MATERIAL FOR THE TASK:
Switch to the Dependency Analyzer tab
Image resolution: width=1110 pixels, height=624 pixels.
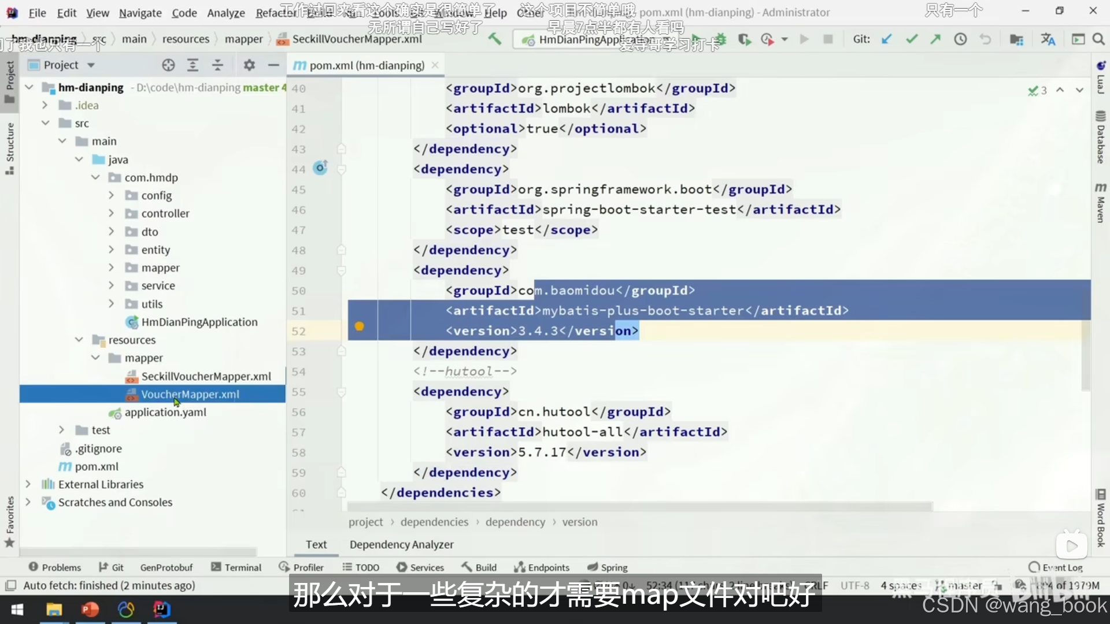click(x=401, y=544)
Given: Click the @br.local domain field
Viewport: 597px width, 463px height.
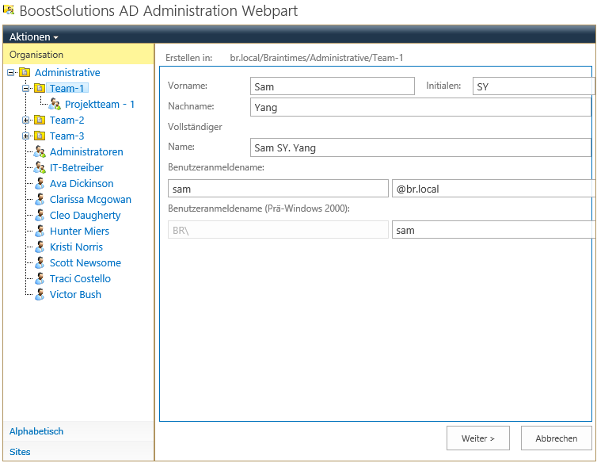Looking at the screenshot, I should pyautogui.click(x=493, y=189).
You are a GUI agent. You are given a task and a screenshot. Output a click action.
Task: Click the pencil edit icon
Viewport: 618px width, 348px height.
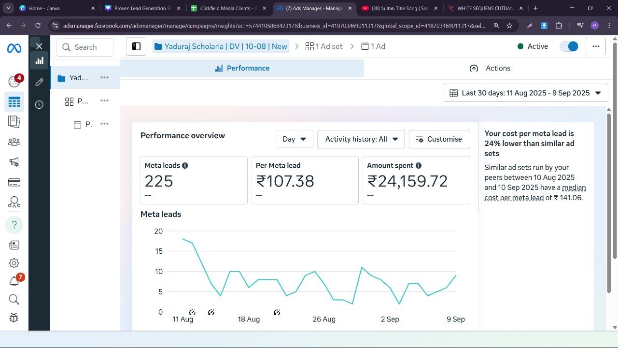[39, 82]
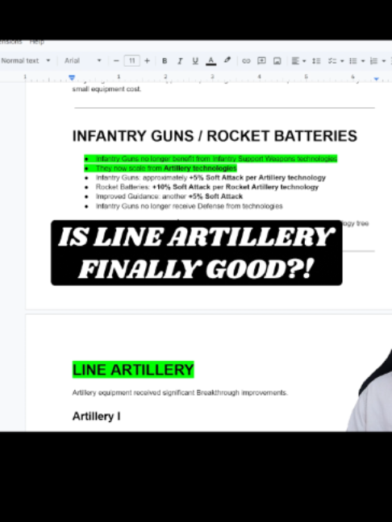Select the highlight color pen icon

tap(227, 60)
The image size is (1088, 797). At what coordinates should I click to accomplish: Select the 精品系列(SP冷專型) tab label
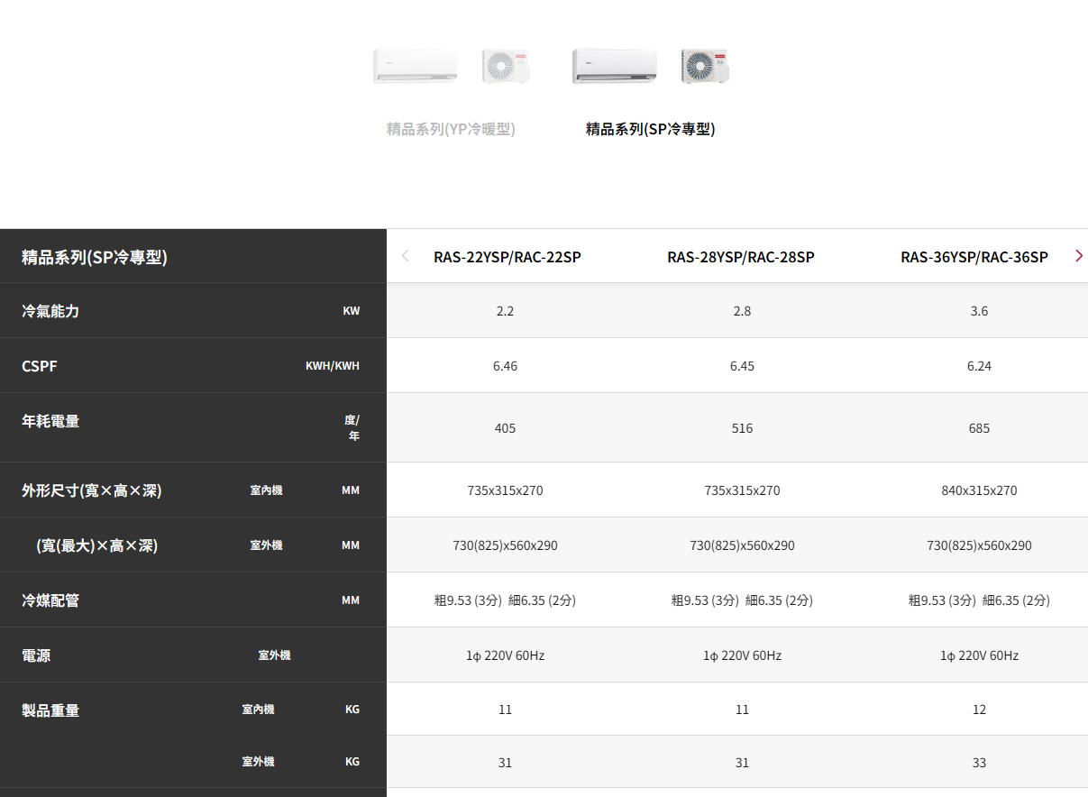point(650,129)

WHAT IS REQUIRED: Reproduce every one of the records above word for word, leaving out the pictures.

RESPONSE FOR THIS EXERCISE:
Switch to the Dependency Analyzer tab
Image resolution: width=1110 pixels, height=624 pixels.
click(x=401, y=544)
Given: Click the @br.local domain field
Viewport: 597px width, 463px height.
Looking at the screenshot, I should pyautogui.click(x=493, y=189).
You are a GUI agent. You are given a task and a screenshot. Output a click action.
Task: Click the pencil edit icon
Viewport: 618px width, 348px height.
[39, 82]
Select the highlight color pen icon

tap(227, 60)
The image size is (1088, 797). At what coordinates should I click to accomplish: Select the 精品系列(SP冷專型) tab label
point(650,129)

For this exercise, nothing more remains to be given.